Moreover, by setting G at 3.0 mm, Gc at 1.5 mm, Ec at 0.07 kg/mm.sup.2, Eb 
at 0.06 kg/mm.sup.2 and (Gc/G).times.(Eb/Ec) at 0.43, same tests as above 
were conducted to find that although a desirable result was obtained of 
the resistance to groove crack generation, the effect of lowering the 
rolling resistance was inferior to the result of the above recited case 
where Gc was set at 0.8 mm. 
As stated above, when in order to suppress the rolling resistance of a 
tire, the tread rubber T of the tire is made comprising a two-layer 
structure composed of a cap rubber layer Tc and a base rubber layer Tb, 
the latter comprising a rubber serving to render the tire exhibiting a 
remarkably low rolling resistance, as the proportion of the base rubber 
layer Tb in the thickness of the tread rubber T is increased, the 
thickness of the cap rubber layer Tc at the bottom of grooves M forming a 
tread pattern of the tire is inevitably reduced already at the tire 
building steps, and the so-called groove crack trouble, a phenomenon of 
generating a crack at the bottom of the tread pattern grooves, tends to 
easily take place.
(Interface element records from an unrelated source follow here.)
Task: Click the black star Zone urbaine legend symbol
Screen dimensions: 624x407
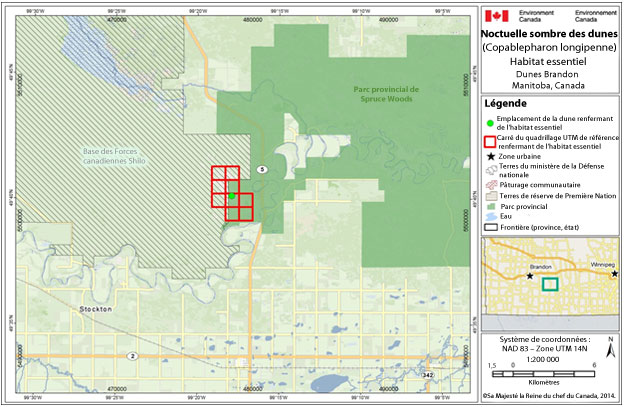Action: 491,158
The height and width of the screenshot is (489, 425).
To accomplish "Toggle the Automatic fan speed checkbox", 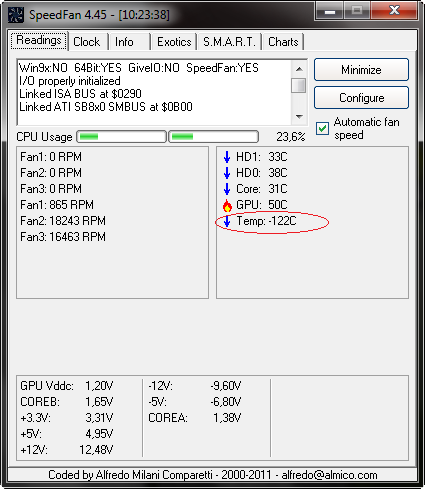I will 322,128.
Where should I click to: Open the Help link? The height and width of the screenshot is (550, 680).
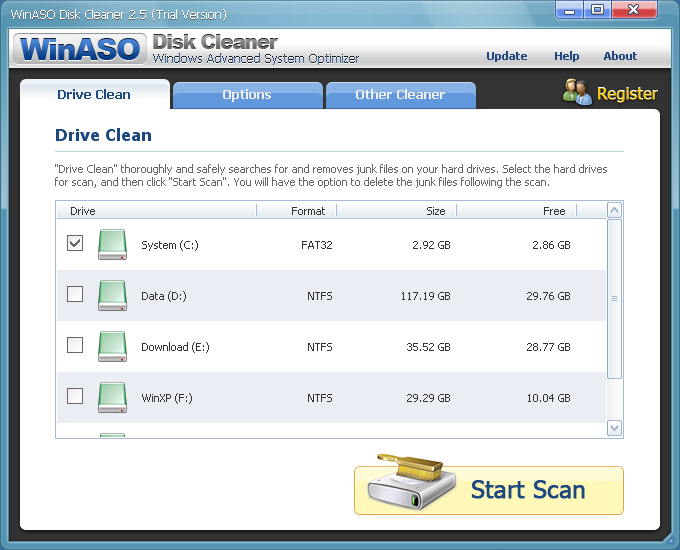tap(566, 56)
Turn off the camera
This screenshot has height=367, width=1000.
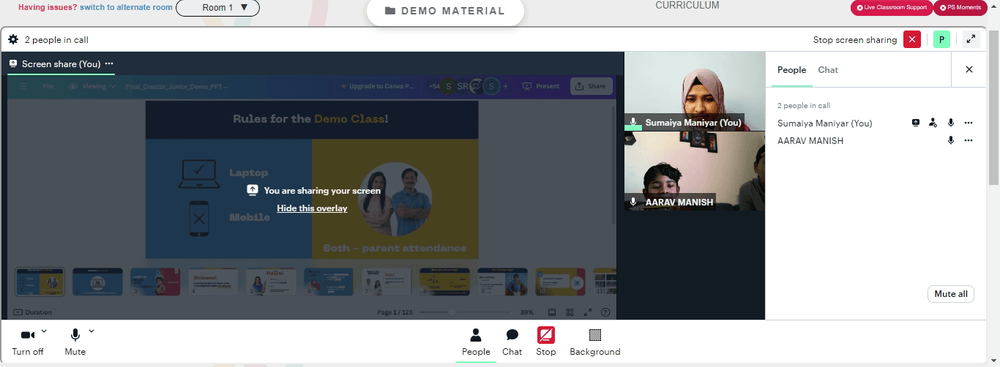(27, 341)
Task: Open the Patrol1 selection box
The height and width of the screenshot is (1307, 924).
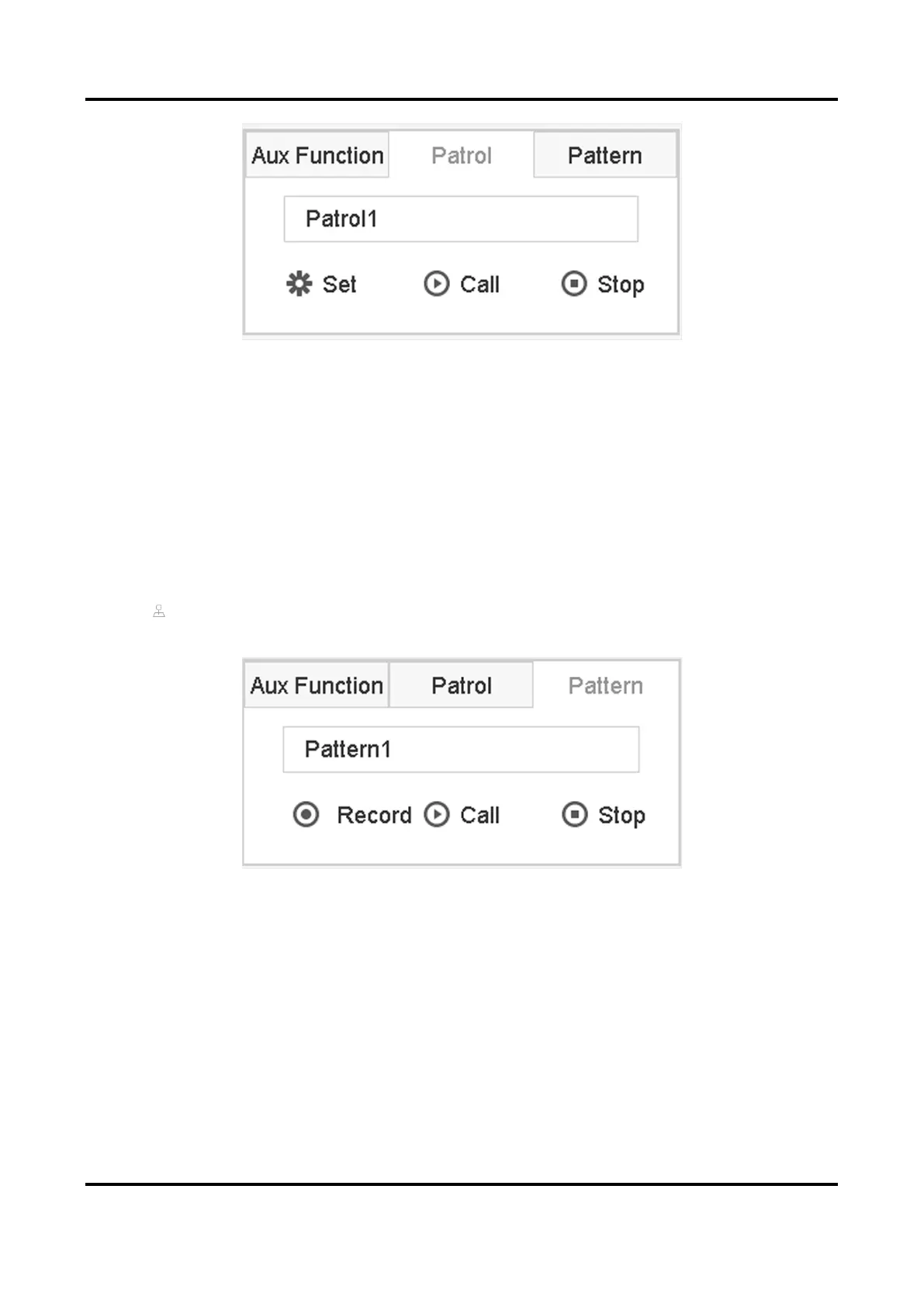Action: pyautogui.click(x=461, y=219)
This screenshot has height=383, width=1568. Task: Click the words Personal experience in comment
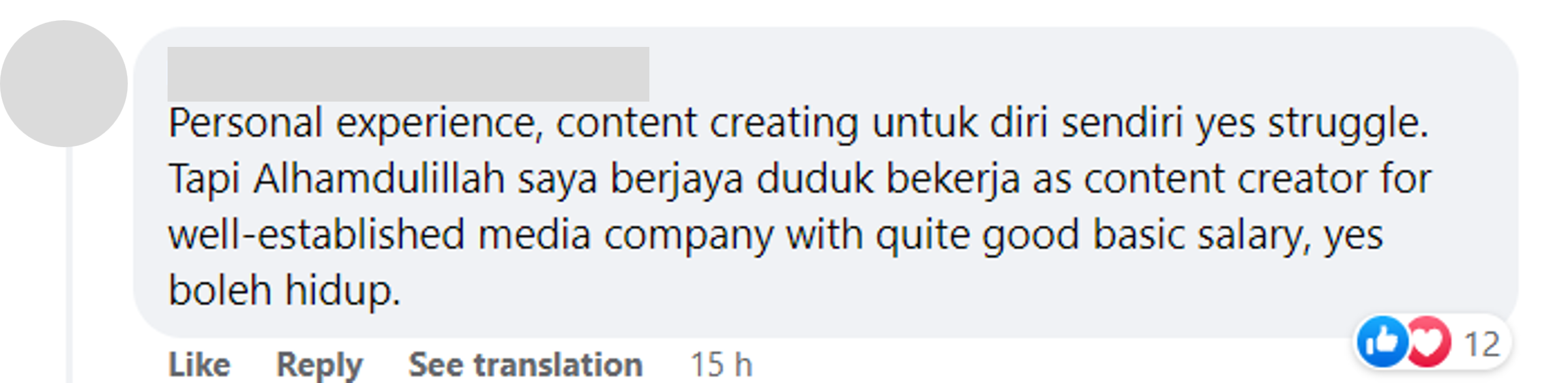coord(355,123)
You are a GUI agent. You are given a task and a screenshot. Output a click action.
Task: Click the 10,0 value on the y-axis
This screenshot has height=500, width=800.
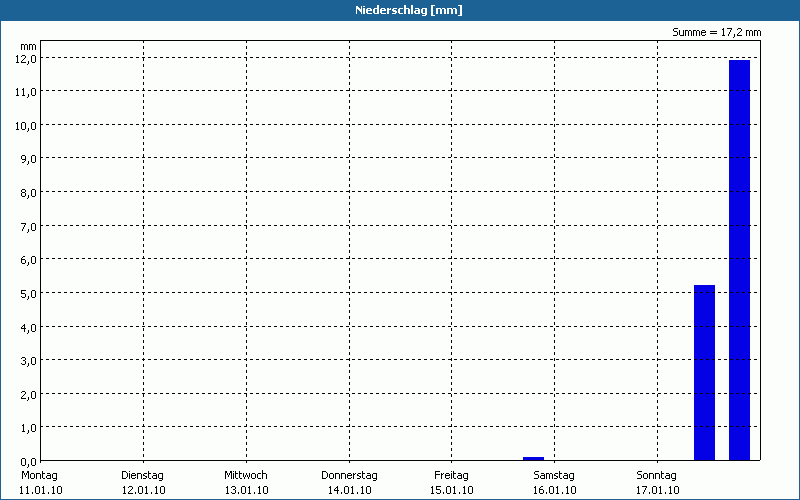point(26,126)
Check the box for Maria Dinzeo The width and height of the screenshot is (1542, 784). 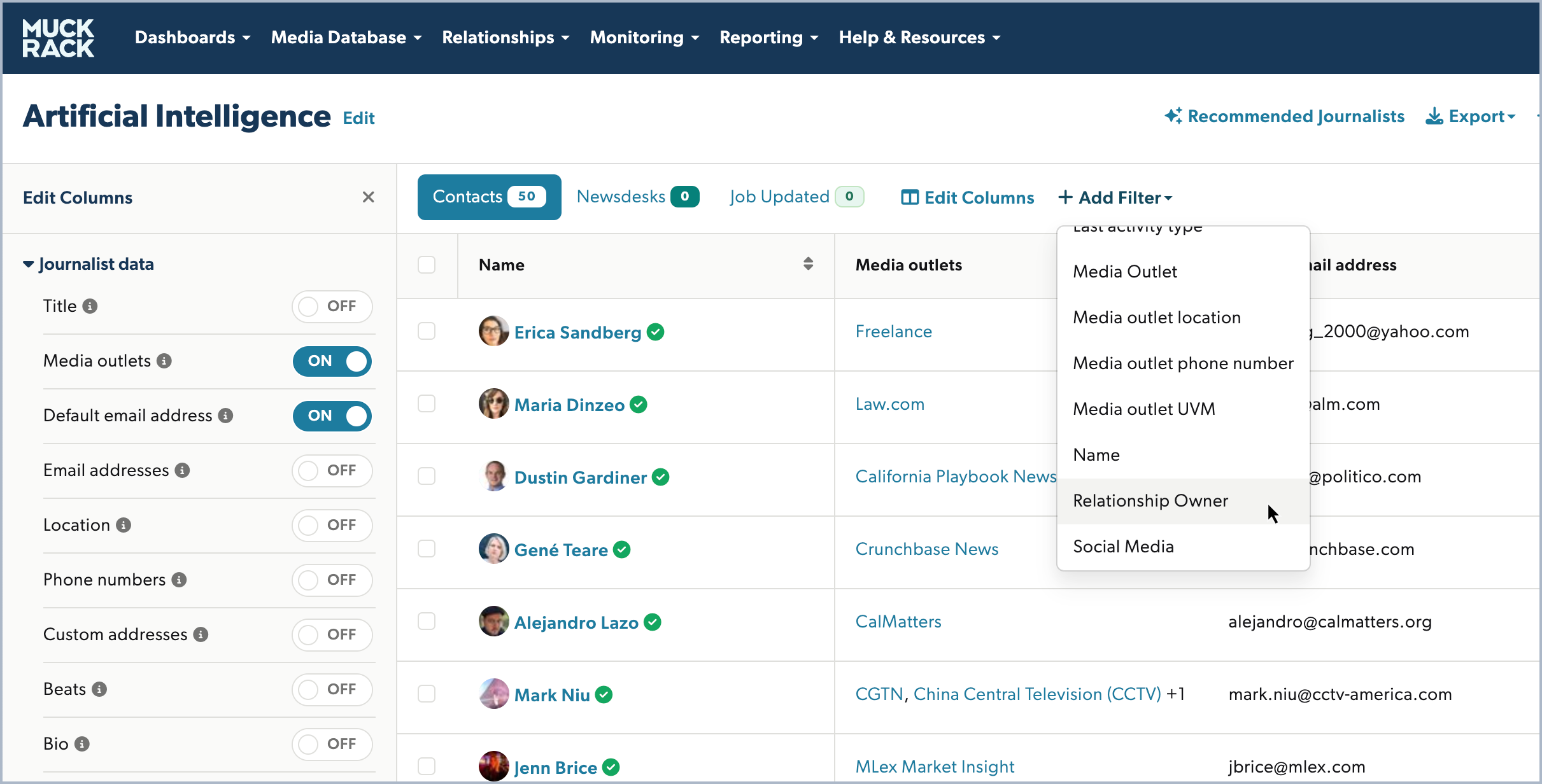pos(427,404)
Therefore, in order to provide a tire which is 
satisfactory with respect to both of the rolling resistance and the 
resistance to groove crack generation, it is seen from the above recited 
test results from Experiments 1 and 2 to be advisable to set the 
(Gc/G).times.(Eb/Ec) value within the range of from 0.15 to 0.35 or, more 
preferably, from 0.20 to 0.25. 
According to the present invention, the value of (Gc/G).times.(Eb/Ec) is 
set within the range of from 0.15 to 0.35, so that not only a remarkable 
effect can be obtained of lowering the rolling resistance but also the 
resistance to groove crack generation can be enhanced.